TAREFAS DO EXERCÍCIO:
a. No excerto sobre a classificação de prédios, como se classifica um prédio afeto a uma atividade econômica que não seja a agrícola?
b. Prossiga o excerto sobre a classificação de prédios a partir do ponto em que ele termina.

EXCERTO CITADO:
- - -
Q. Se tais prédios estiverem afectos a qualquer outra actividade económica, que não a agrícola, serão classificados como urbanos (campo de golfe, parque de campismo, campo de jogos, exploração de pedreiras, exploração de parqueamento automóvel, ciclovias, etc.).
R. Se se sufragasse o entendimento resultante da douta sentença, qualquer que fosse a actividade económica que se exercesse num prédio situado fora de um aglomerado urbano tal não determinaria a sua classificação como prédio urbano, seria sempre um prédio rústico.
S. Esse entendimento levaria à constatação de que, fora dos aglomerados urbanos, só seriam prédios urbanos os que tivessem, construção de edifícios habitacionais, comerciais, industriais ou serviços, desde que não fossem de carácter acessório, não tivesse autonomia económica ou fossem de reduzido valor.
T. Manifestamente não é esse o sentido e alcance da lei, considerada no conjunto de normas vertidas no art. 3° do CIMI, que delimita o conceito de prédio rústico.
U. Basta atentar no texto do n° 2 do art. 3° do CIMI: se para terrenos situados dentro de um aglomerado urbano tem de haver disposição legalmente aprovada a impedir uma utilização geradora de quaisquer outros rendimentos que não agrícolas para não serem considerados prédios urbanos, para terrenos situados fora de um aglomerado urbano a mera possibilidade de uma utilização geradora de outros rendimentos que não agrícolas obriga a considerá-los urbanos, afastando a sua classificação como rústicos.
V. Do teor do art. 6°, retira-se que enquanto os nºs. 2 e 3 indicam as realidades a considerar prédios urbanos habitacionais, comerciais, industriais ou para serviços, ou terrenos para construção, o n° 4 afirma que aceita na categoria Outros as realidades nele exemplificadas, e dá espaço a que outras se subsumam à sua previsão.
W. Temos por mais acertada, com todo o respeito devido por diferente opinião, a tese de que, se mostra como essencial o destino económico do bem,
X. sendo que, as conclusões retiradas pela impugnante apenas o podem ser, na circunstância de o prédio não estar efectivamente afecto a uma actividade económica diferente da agrícola (quando não tem qualquer utilização geradora de rendimentos).
Y. O conceito de prédio rústico é restritivo, apenas se incluindo nesta designação os prédios que realmente só tenham rendimentos agrícolas, que não tendo esses rendimentos tenham aptidão para os produzir, ou então que não tenham qualquer rendimento de outra actividade económica.
Z. A tributação almeja a realização de outros fins e o cumprimento de diferentes objectivos que não os da exclusiva satisfação das necessidades financeiras do Estado, nos termos consagrados ao nível da lei fundamental, reafirmados na Lei Geral Tributária e repercutidos no regime legal de tributação do património, designadamente na classificação dos prédios e respectiva tributação.
- - -
BLOCO DE MATERIAL:
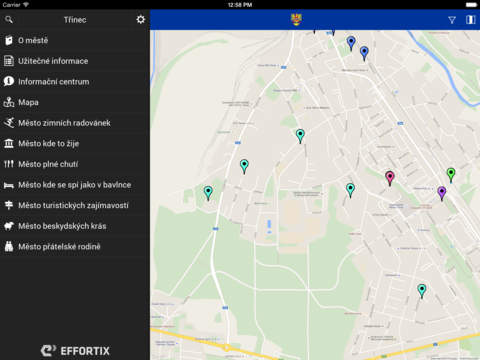Open the map filter funnel icon
The width and height of the screenshot is (480, 360).
(452, 20)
- - -
RESULTADOS DAS TAREFAS:
a. É classificado como urbano.

b.
AA. Desta forma, o disposto nos art. 103°, n° 1 e 104°, n° 3 da CRP, art. 4°, n° 1 e art. 5° da LGT, legitima e justifica a diferença de regras na tributação do património quanto a prédios rústicos e urbanos,
BB. sendo manifesto que se pretendeu aplicar as regras de tributação e avaliação dos prédios rústicos, apenas àqueles que reúnem determinado tipo de características susceptíveis de os confinar à obtenção de rendimentos agrícolas ou à não obtenção de outros quaisquer rendimentos.
CC. Não se justifica a aplicação das regras de determinação do valor patrimonial e da tributação aplicada aos rústicos, a prédios cuja utilização esteja afecta a outra actividade que seja geradora de rendimentos nessa outra qualquer actividade económica, como é o caso da indústria de exploração de pedreiras.
DD. E naqueles prédios desenvolve-se efectivamente uma actividade industrial de extracção de pedras, destinadas a fins comerciais e industriais, geradora de rendimento sem qualquer ligação com rendimentos agrícolas.
EE. Sendo também verdade que as licenças de estabelecimento de pedreira da recorrente concedida de acordo com o estabelecido nos diplomas, de licenciamento das pedreiras, bem como a sua revogação e a fiscalização do seu funcionamento compete às DRME no âmbito do Ministério da Economia, e não do Ministério da Agricultura sendo aquele Ministério que superintende na actividade em causa e não este. (cfr. artigos 2°, 9°, 18°, 29° e 46° do Decreto-Lei n° 89/90 e 8°, 12° e 13° do Decreto-Lei nº 109/91).
FF. Em tais prédios não se produz, nem pode produzir-se qualquer actividade agrícola, silvícola ou pecuária, não têm qualquer aptidão agrícola, nem têm, nem podem ter actividade geradora de rendimentos agrícolas.
GG. Relativamente ao apelo às noções civilísticas, é consensual, em matéria de conceitos e classificação de prédios, que o direito tributário, intencionalmente, se distancia daqueles conceitos, adoptando conceitos e classificações próprias que valorizam a vertente económica.
HH. Termos em que, são de manter os actos administrativos de avaliação dos prédios urbanos, impugnados no processo de Impugnação n° 504/07.4BEPNF, determinantes do valor patrimonial dos prédios urbanos em causa, bem como a liquidação aqui em causa.
II. A douta sentença de que se recorre fez assim errada aplicação no caso concreto, no que concerne ao momento da prolação da sentença, da alínea c) do n° 1 do art. 284° do CPC, e no que respeita à qualificação dos prédios, das disposições legais vigentes, nomeadamente da aplicação dos arts. 3° e 6° n° 1 al. d) do CIMI, pelo que deve ser revogada.
Termina pedindo a revogação da sentença recorrida e que a impugnação seja julgada improcedente.

1.3. Contra-alegou a recorrida, formulando, a final, as conclusões seguintes:
i. A Recorrida deduziu a presente acção de impugnação judicial contra o acto de liquidação de IMI n° 2007 017376703, respeitante à segunda prestação do ano de 2007, na parte da colecta referente aos imóveis inscritos na matriz sob os artigos U-00854, U-00855, U-00856, U-00857, U-00858 e U-00859, do Município de Paços de Ferreira, mais concretamente na parte que resultou da respectiva avaliação e qualificação como prédios urbanos.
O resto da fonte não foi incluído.